There are yet no studies investigating the influence of sarcopenia for breast cancer patients undergoing loco-regional therapies. For RFA, several studies showed that low pre-treatment PMI and SMI were associated with lower OS in HCC patients after RFA [55-57]. Similarly, a negative influence of sarcopenia as measured by PMI and SMI on OS was found in patients undergoing trans-arterial chemo-embolization (TACE) and trans-arterial embolization (TAE) [58, 59].
In contrast to these data, sarcopenia did not affect overall survival after iBT in our cohort. This might suggest that iBT may be a reasonable therapeutic option in sarcopenic BCLM patients undergoing non-surgical local therapy. If sarcopenic patients do not show worse overall survival after iBT, this could be an important parameter in patients’ allocation. Factors that predict outcomes after iBT are still scarce, but no effect of clinical variables on outcomes has been reported. It has been shown that increasing tumor size and applied radiation affect local recurrence rate, while age and clinical variables, such as comorbidities, did not [60-62]. Repeated iBT treatments demonstrated the highest effect on overall survival in a study by Ricke et al. [61].
Our study indicates that screening for sarcopenia is important prior to BCLM therapy. Measuring skeletal muscle mass is a clinical useful tool that may influence treatment decision. Unlike other factors influencing survival, sarcopenia is modifiable. Screening via CT imaging is easy to integrate into clinical routine. Early identification of sarcopenia may induce multimodal interventions and improve patient outcomes. With more data available, it may also be worth considering using sarcopenia as an additional factor to allocate patients to specific treatment arms based on individual assessment. Our data show that sarcopenia is not a limiting factor in BCLM patients undergoing iBT. Additional comparative studies with surgical and other locally ablative procedures will be needed to evaluate whether this translates into an actual survival benefit. The percentage of sarcopenic patients in our cohort corresponds to those found in other studies, yet analyses with higher patient numbers will be needed to confirm our results and individualize therapy lines.

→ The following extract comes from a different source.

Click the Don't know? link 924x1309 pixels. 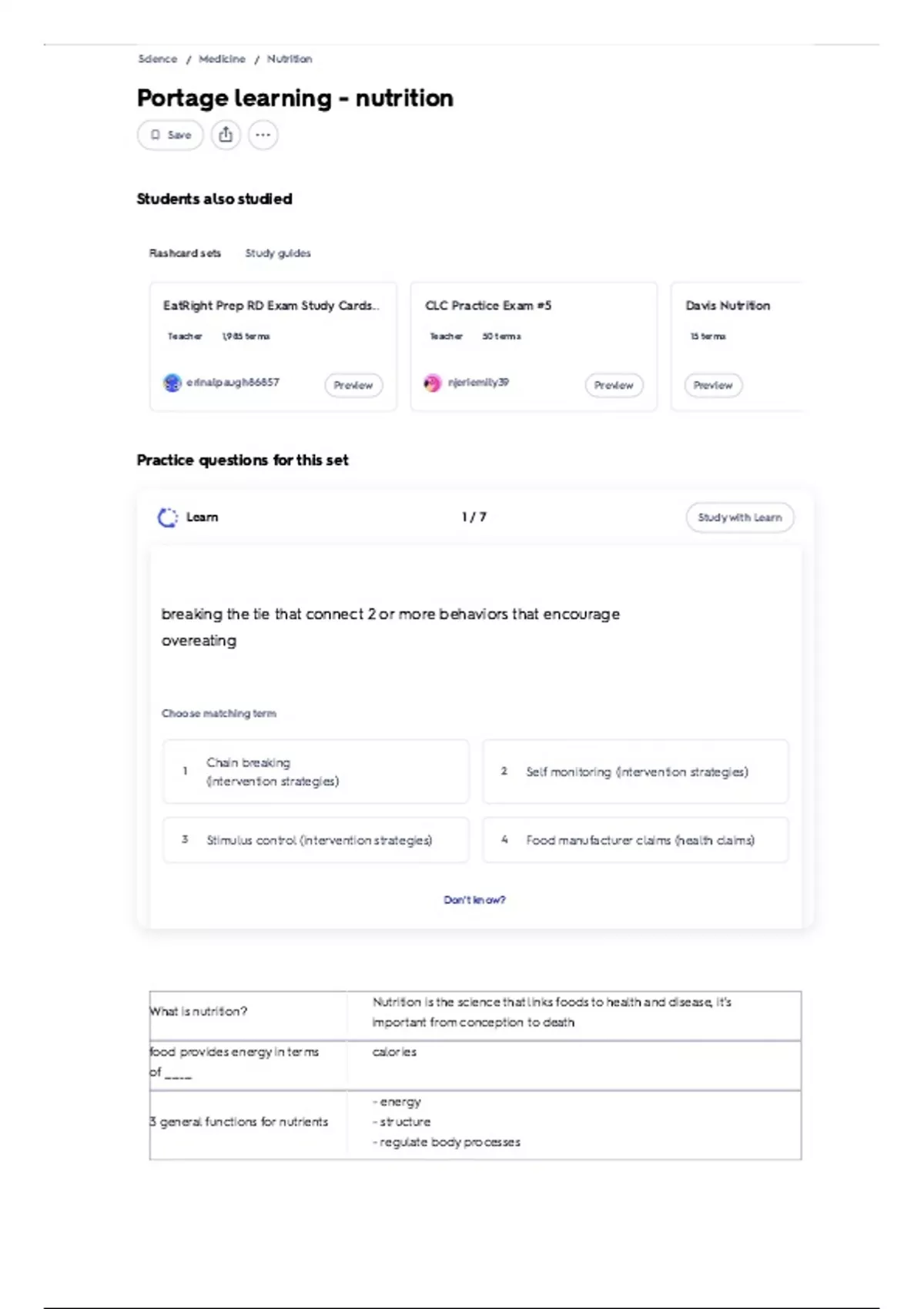(474, 900)
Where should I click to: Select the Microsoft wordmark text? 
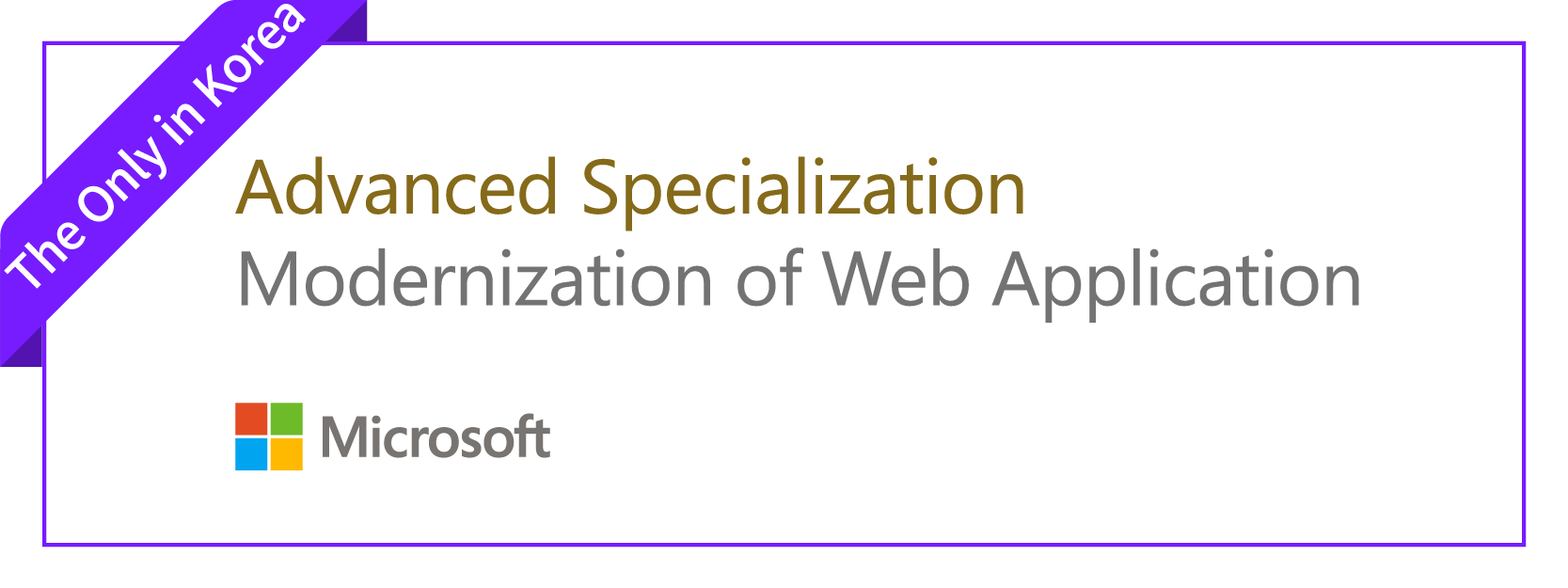436,437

Our study has several limitations that need to be considered. It was a retrospective study at a single institution. Not all patients received a CT scan within 100 days prior to therapy, leading to exclusions and potential bias. We applied PMI as an indicator of sarcopenia; the effect of SMI or other measures of sarcopenia was not evaluated. Nevertheless, to the best of our knowledge, this was the largest study investigating the impact of sarcopenia on survival in patients undergoing locally ablative therapies for BCLM.

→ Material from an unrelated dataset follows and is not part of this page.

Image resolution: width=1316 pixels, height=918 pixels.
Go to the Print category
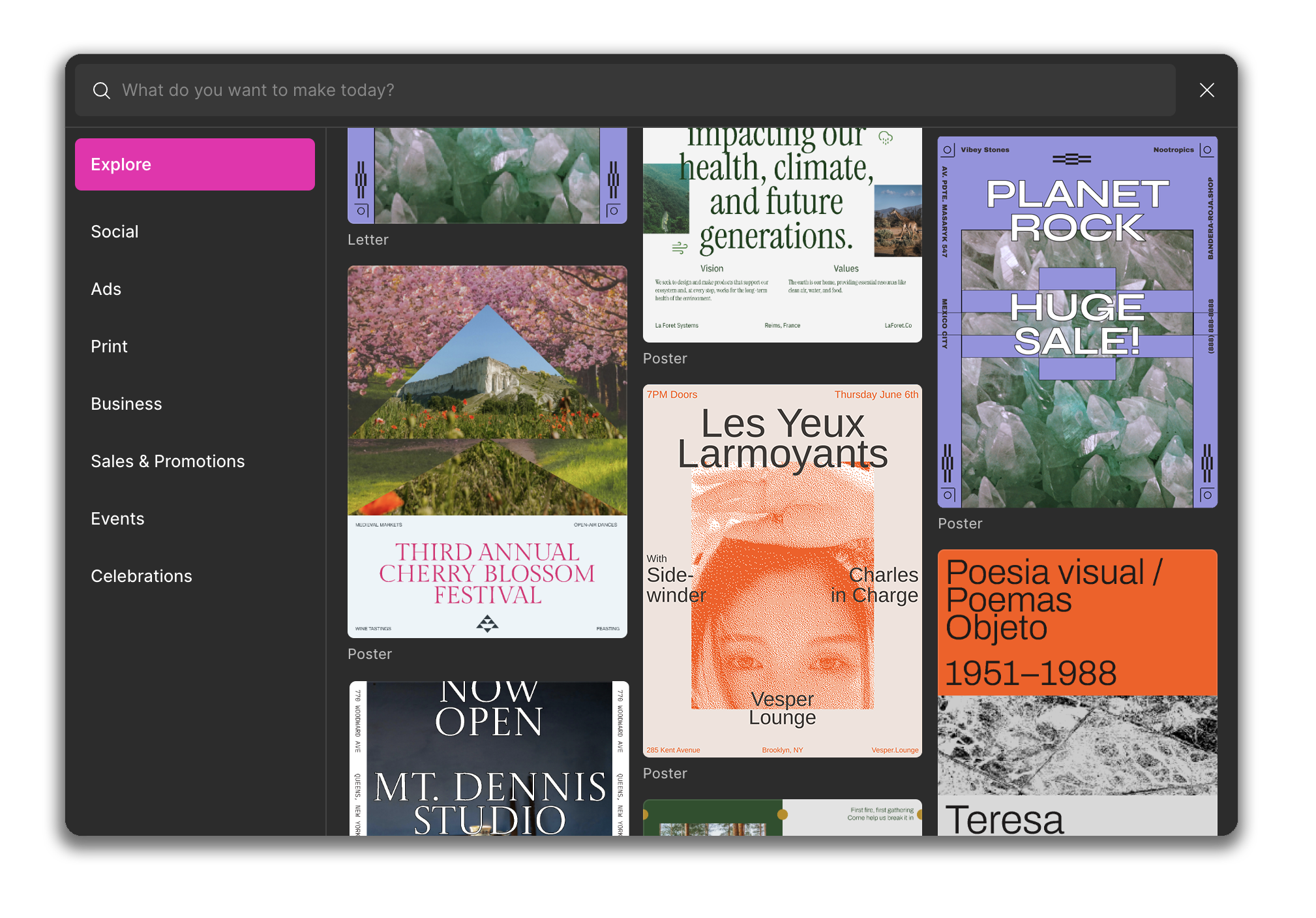pos(109,346)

In conclusion, our retrospective analysis reveals that sarcopenic patients do not show decreased overall survival when undergoing iBT for BCLM. Neither investigated body composition parameter showed influence on survival time. Our results suggest that iBT may be considered as a treatment option for sarcopenic patients with BCLM. Matched cohort studies comparing iBT with other local treatment strategies are warranted.